To do so, I propose adding an interface that lists out the curve operations required to execute ECDSA. This won't be a fully generic EllipticCurve interface (since that's a very hard problem) ~and for now it won't even be generic over prime-order Weierstrass curves (the NIST-approved curves for ECDSA, see SP 800-186 Table 2). It'll just be a list of the operations we need to execute ECDSA. Then we can parameterize the ECDSA implementation using the new interface and get a bit of separation between the curves and the signing.~ After more careful review of the requirements for ECDSA and ECDH, I decided that we should just have a generic version of prime-order short-weierstrass curves, since almost all the non-deprecated curves for all the specs we want to implement fall under that category[^bp].

[^bp]: There's an important difference between the NIST-standardized curves and the brainpool curves, which are also approved. All the NIST algorithms are optimized for curves with a=-3 but the brainpool curves don't have this restriction, I think. If we want to expand support to the brainpool curves later we'll have to refactor to actually have an EC interface that can be instantiated by either bp or nist curves, then parameterized by the appropriate parameter sets. But I think that's a problem we can address later.
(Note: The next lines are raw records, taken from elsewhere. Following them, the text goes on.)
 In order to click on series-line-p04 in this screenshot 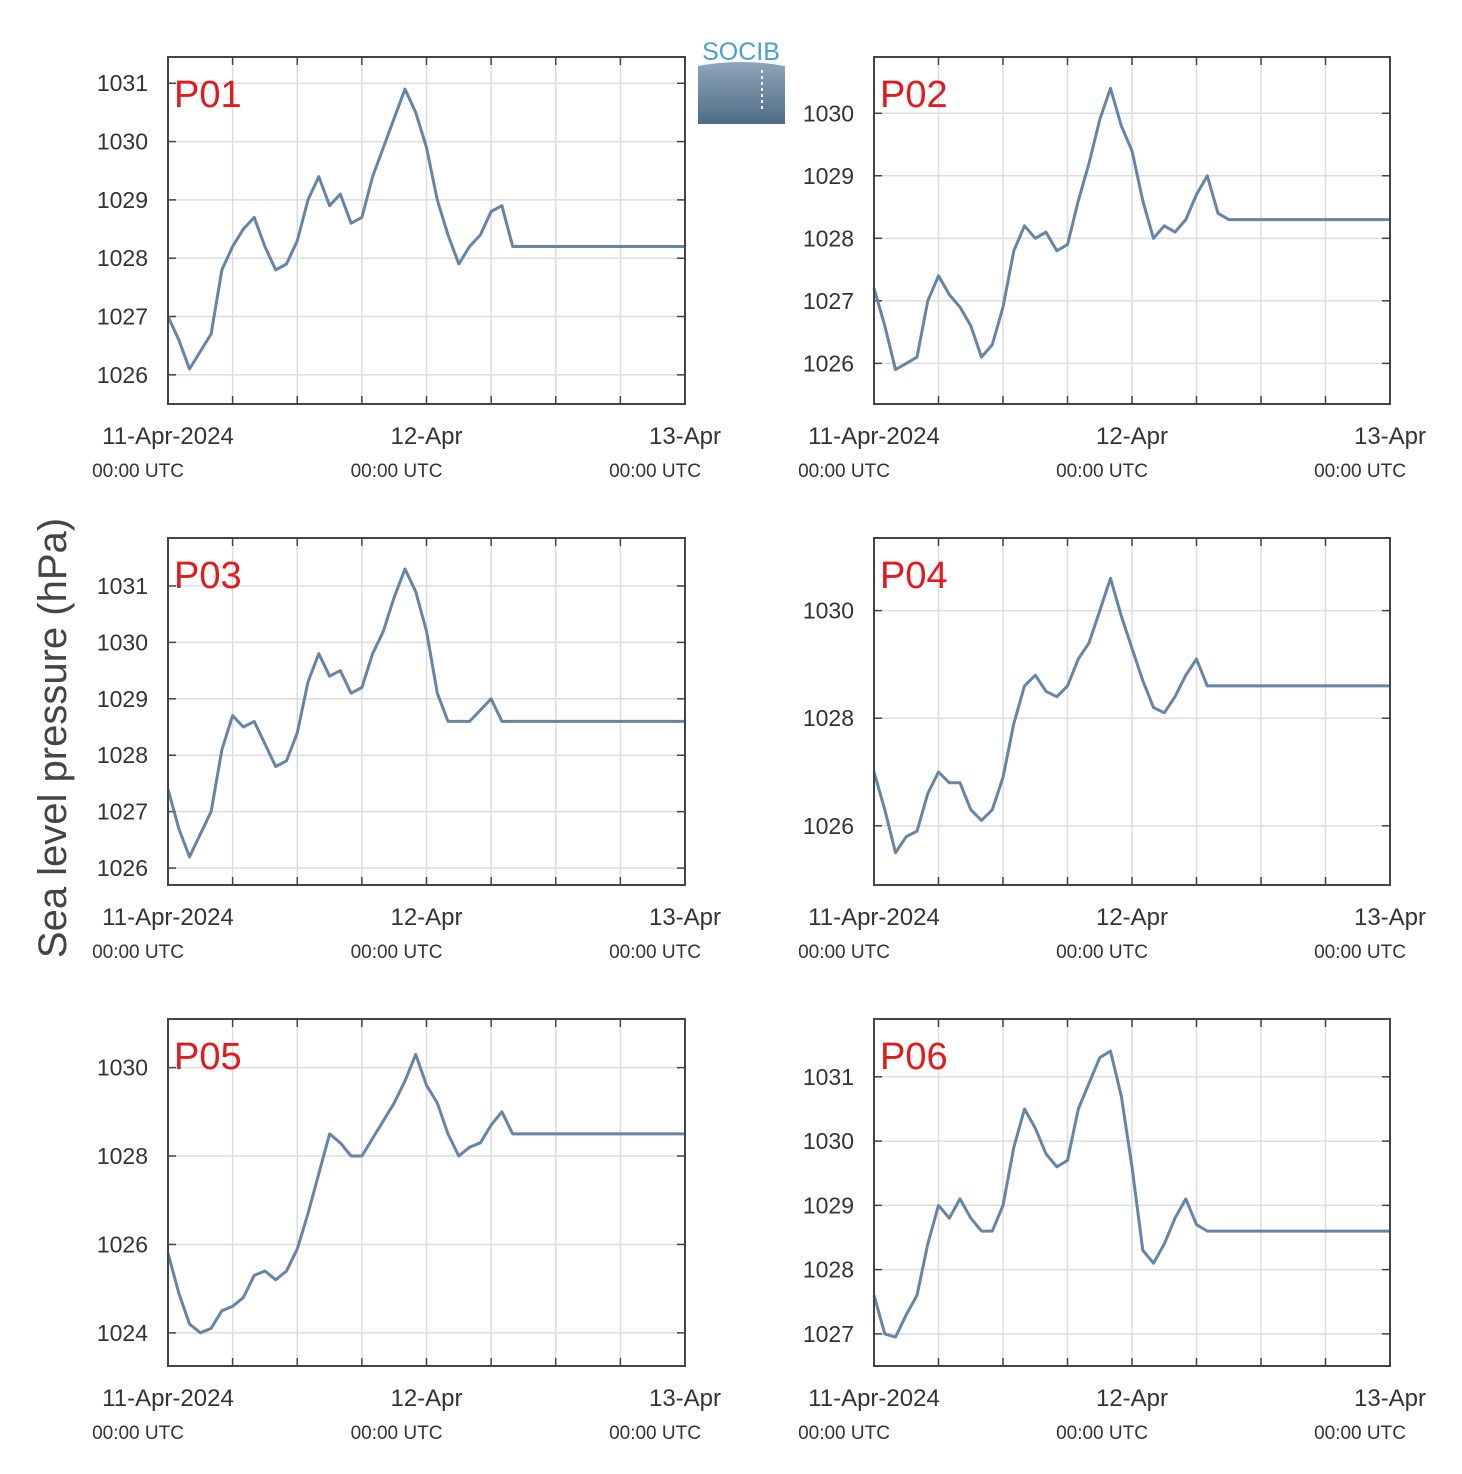, I will do `click(1131, 716)`.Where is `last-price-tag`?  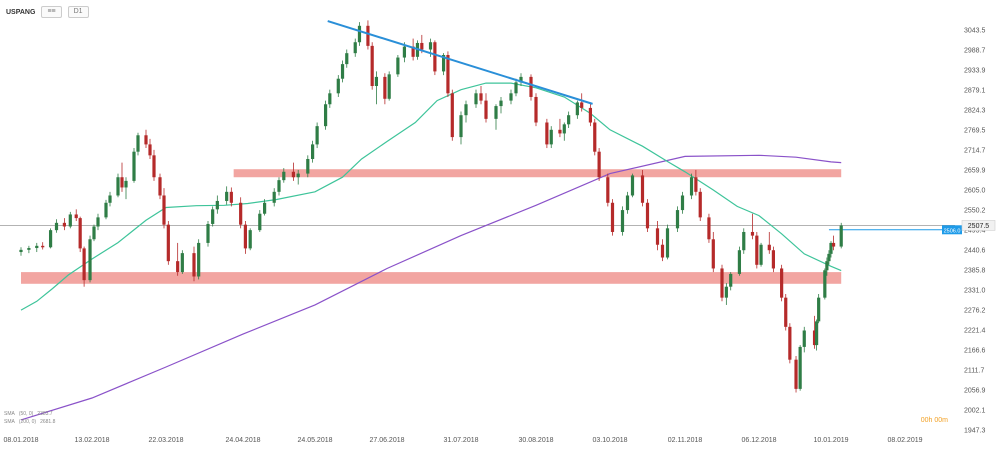
last-price-tag is located at coordinates (978, 226).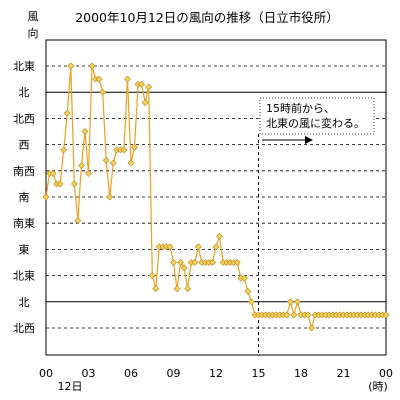  I want to click on y-axis-label-char: 向, so click(34, 33).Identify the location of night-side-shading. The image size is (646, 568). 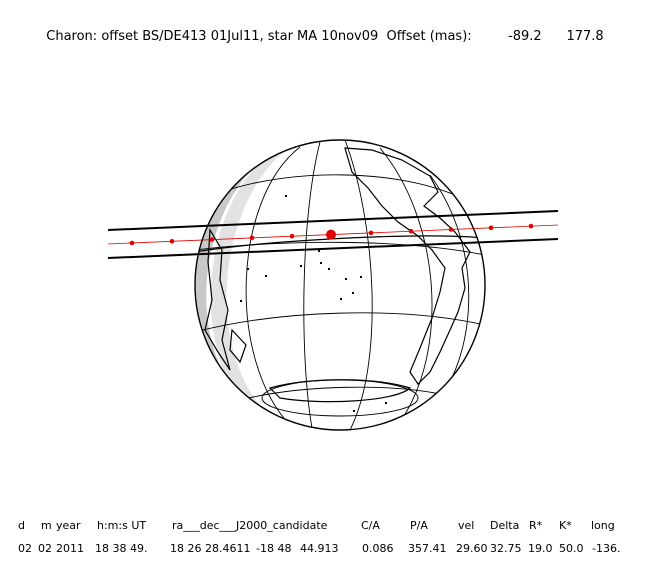
(248, 285).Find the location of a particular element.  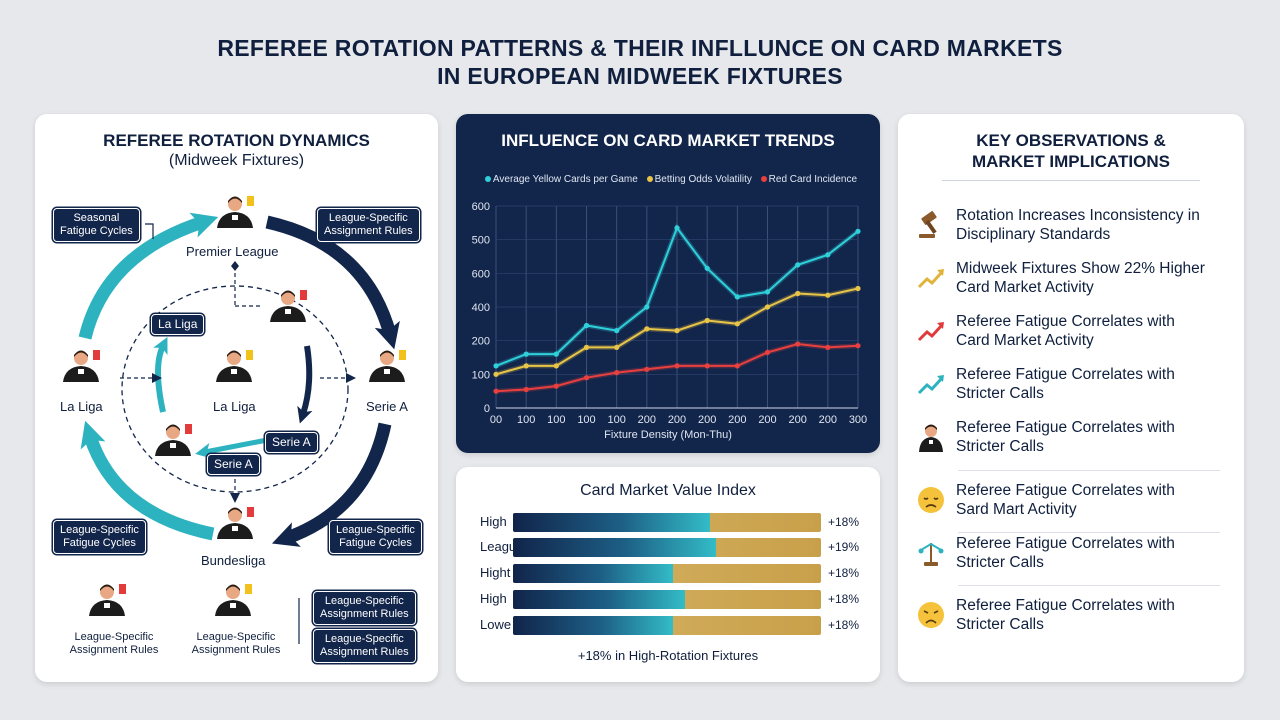

y-tick-label: 0 is located at coordinates (487, 409).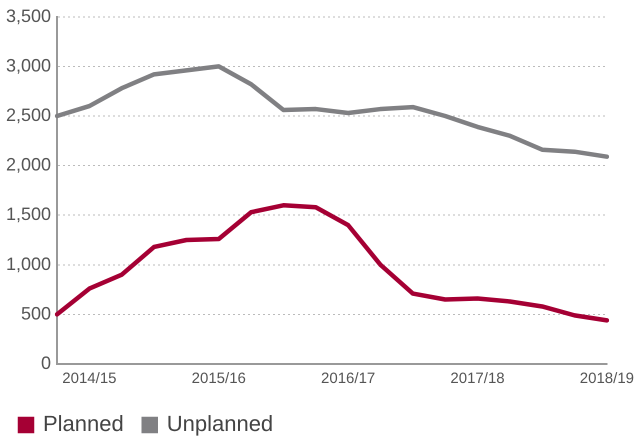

~My expectation is that once the curves and the signatures are separated, and perhaps once we start implementing ECDH, we can figure out whether there's a better, more general interface for curves that would be useful in a wider variety of algorithms.~ Now my expectation is that we will do this in several PRs. First:

• [x] Define a reasonable prime-order elliptic curve interface - see #96.
• [x] Port the tests on elliptic curves from ecdsa.cry to the interface.

Then:

• [x] Update one of the ECDSA implementations to use the new interface
• [x] Add instantiations of ECDSA for the interesting curves
• [x] Make a tests directory for ECDSA that includes test vectors from the specs

Finally:

• [x] Clean up all the remaining elliptic curve and ECDSA implementations (see #119)

[marsella]

Okay, after some continued exploration, I determined a few things:

• There are 2 different ECDSA implementations
• There are 4 different implementations of prime-field short-Weierstrass curves (the P-suite approved for ECDSA)
• The PFEC curve interface is probably the closest in design to what I would've done; it's not currently used by either of the ECDSA implementations.
• I think the P-suite is the primary set of curves that we need to support right now; making an interface that's generic over more classes of curves does not seem like a good use of time

So I'm going to break up this issue into a couple of PRs:

1. Update PFEC to be spec-adherent and to contain all the routines needed for ECDSA (scalar multiplication, twin multiplication for efficiency, conversion between affine and projective representations)
2. Update one of the ECDSA implementations to use the PFEC interface (or make a new one; it depends on what's most efficient)

Other follow-up tasks will include: review the other EC implementations, take what we want from them and delete the rest. Reveiw the other ECDSA implementations and figure out how they're different and if it would be useful to keep them; delete if not.

[marsella]

We've now addressed all of these tasks! Closing as completed.